新幹線に乗るつもりでホームにたち、やはり夫の近くで死のうと思い、新幹線の前に飛び降りました。

あとから聞いたところ、新幹線は私のすぐ手前で急停止したそうです。

それからは、鉄道警察官に自宅に連れられ、夫が泣いていました。赤ちゃんも、私を見て泣き止みました。

私は頭がボーッとして、事態がよくわかりませんでした。

翌日、私は精神科の専門病院に入院し結果的に治療の途中で双極性2型障害になりました。

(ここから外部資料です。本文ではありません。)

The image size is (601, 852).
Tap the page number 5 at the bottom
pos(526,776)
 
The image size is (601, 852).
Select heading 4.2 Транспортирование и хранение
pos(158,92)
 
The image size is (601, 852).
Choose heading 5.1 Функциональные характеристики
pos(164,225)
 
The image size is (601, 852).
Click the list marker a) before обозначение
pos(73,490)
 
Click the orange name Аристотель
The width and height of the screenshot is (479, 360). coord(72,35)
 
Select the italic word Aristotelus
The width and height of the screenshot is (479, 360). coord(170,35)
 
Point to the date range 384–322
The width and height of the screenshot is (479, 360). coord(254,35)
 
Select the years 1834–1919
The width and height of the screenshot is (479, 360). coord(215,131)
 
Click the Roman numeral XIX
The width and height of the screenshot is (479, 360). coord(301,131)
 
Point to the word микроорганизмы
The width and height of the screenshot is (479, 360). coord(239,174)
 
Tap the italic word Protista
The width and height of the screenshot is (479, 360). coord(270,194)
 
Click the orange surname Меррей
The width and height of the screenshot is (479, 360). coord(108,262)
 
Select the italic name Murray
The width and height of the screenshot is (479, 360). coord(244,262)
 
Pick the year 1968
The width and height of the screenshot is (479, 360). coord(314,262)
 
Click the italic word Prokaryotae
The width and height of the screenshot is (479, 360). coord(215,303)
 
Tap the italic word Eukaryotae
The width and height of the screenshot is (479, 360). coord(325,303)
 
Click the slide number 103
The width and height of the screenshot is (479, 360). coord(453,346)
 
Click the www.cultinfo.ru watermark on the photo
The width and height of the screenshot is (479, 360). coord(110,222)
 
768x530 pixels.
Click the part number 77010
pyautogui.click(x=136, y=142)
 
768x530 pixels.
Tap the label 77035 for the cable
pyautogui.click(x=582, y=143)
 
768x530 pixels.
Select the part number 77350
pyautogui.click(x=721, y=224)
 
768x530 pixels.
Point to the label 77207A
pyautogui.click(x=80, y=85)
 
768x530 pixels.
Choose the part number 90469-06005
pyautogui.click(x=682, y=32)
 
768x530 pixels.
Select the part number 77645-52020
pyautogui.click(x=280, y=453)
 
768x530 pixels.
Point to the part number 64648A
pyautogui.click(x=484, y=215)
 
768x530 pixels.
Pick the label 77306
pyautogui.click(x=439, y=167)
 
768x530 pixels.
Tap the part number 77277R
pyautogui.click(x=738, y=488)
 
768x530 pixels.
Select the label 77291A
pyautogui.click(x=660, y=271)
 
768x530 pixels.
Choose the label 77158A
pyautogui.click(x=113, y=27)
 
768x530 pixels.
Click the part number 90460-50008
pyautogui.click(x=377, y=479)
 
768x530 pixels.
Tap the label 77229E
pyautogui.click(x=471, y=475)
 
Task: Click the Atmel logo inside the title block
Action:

それでも約4ヶ月で退院し、やっと息子を心から可愛いと思えるようになりました。

それまでは、感情がわかず、可愛いとも可愛くないとも思えなかったのです。

双極性障害とは今日までうまく付き合いながら、日常生活を送れています。

息子も大学生になりました。

あの地獄の日々は、本当に言葉にできない辛い日々でした。

今、あのとき死なずに本当に良かったと思います。うつ病の恐ろしさは、みなさんにわかってほしいです。